Does anyone know if there is a website that has plans for good skinnys, ramps, ect?

I want to build some but I want to build them good, not just slap them together.

Thanks


----------



## biker3 (Jan 18, 2004)

*well..*

unless your building 6 ft kickers and banks and **** for a skatepark I don't think you really need plans. Especially for skinnies all you really need a log or even just a 2x4. You can make some really nice skinnies as long as you have supports for it. DJ are really easy to make as long as you get some sort of good transition your bike will pretty much cut out a good line to hit. A wooden kicker on the other hand takes a bit more precise work but a trick ive used in the past to make a pefrect transition is using a pen tied to a string with no slack and it will draw out a good tranny if u tie it to one end of the piece of wood. Anyway just take your time and build nice stuff is really all it takes.


----------



## NCBigHit (Jan 15, 2004)

I see how skinnies are basically pretty simple but had a question. I was gonna try to sink 4 by 4's into the ground as the legs that hold up the skinny...how deep do I have to sink them if I want the skinny to be 6-8 ft off the ground? Anyone know?


----------



## Acme54321 (Oct 8, 2003)

If I was going to build something 6 to 8 feet tall I'd make a steep A frame type of support, that would probably be the most stable, you'd need like a 12 foot 4x4 and sink it 6 feet to keep it upright but I would bet that would still be stetchy.

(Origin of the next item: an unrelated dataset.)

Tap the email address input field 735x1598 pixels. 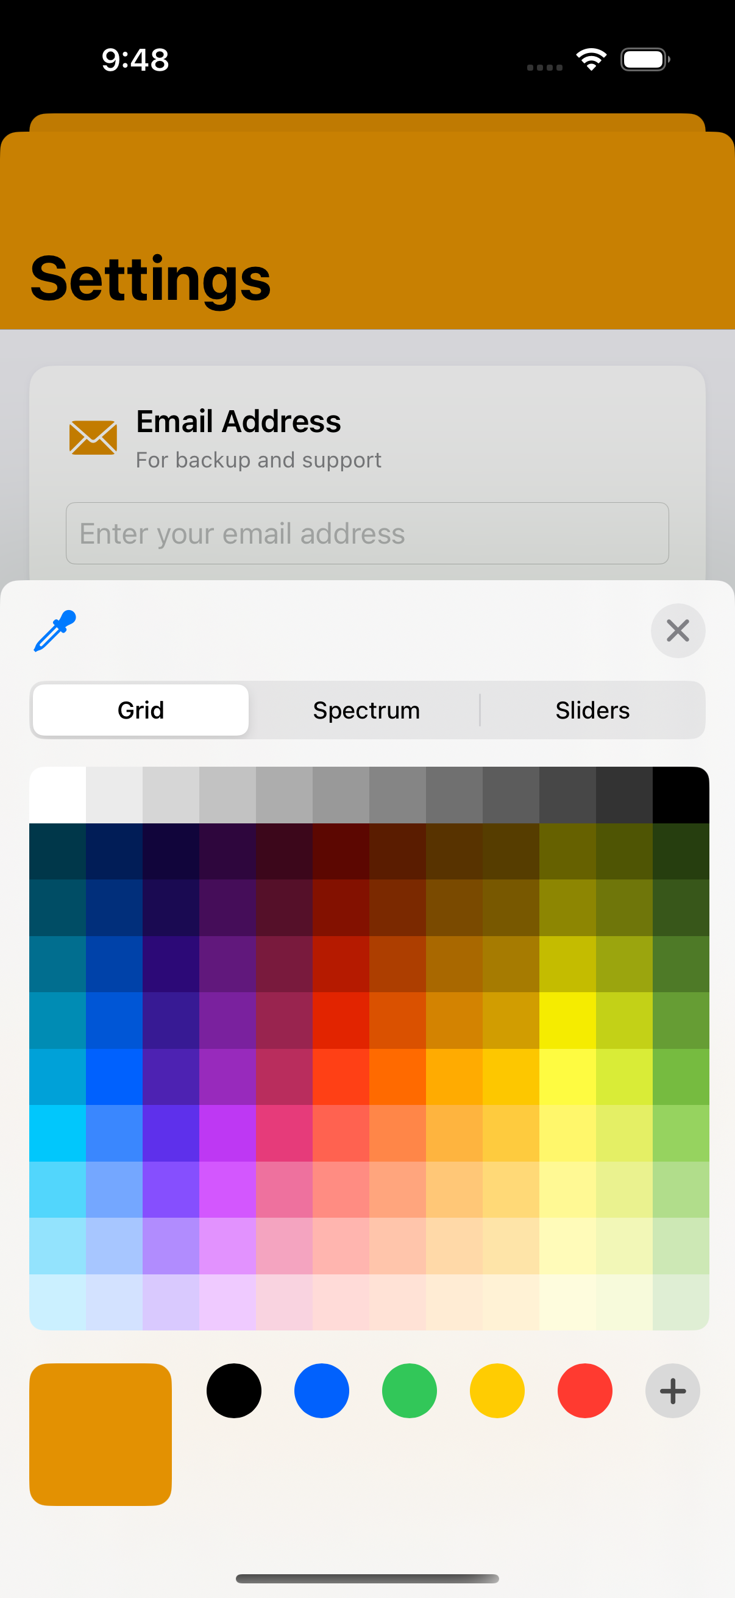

I was thinking about sinking 8 foot 4x4s in at least 4 feet for a maximun height of 4 foot (Duh). Then stringing 2 2x4s between each 4x4 and planking between the 2 bys. I was also thinking about sinking 4x4s in the same manner but instead of stringing 2x4s I was thinking like screwing 2 foot long 2x4s on each side of the 4x4 post, forming like a T. Then drilling through the 2x4s so that I could sting a planked (or uplanked) 4x4 bewteen each post and bolt it to the 2x4s so that the height of each section could be adjusted to however I like.


----------



## Nate N (Jan 12, 2004)

Acme54321 said:


> If I was going to build something 6 to 8 feet tall I'd make a steep A frame type of support, that would probably be the most stable, you'd need like a 12 foot 4x4 and sink it 6 feet to keep it upright but I would bet that would still be stetchy.
> 
> I was thinking about sinking 8 foot 4x4s in at least 4 feet for a maximun height of 4 foot (Duh). Then stringing 2 2x4s between each 4x4 and planking between the 2 bys. I was also thinking about sinking 4x4s in the same manner but instead of stringing 2x4s I was thinking like screwing 2 foot long 2x4s on each side of the 4x4 post, forming like a T. Then drilling through the 2x4s so that I could sting a planked (or uplanked) 4x4 bewteen each post and bolt it to the 2x4s so that the height of each section could be adjusted to however I like.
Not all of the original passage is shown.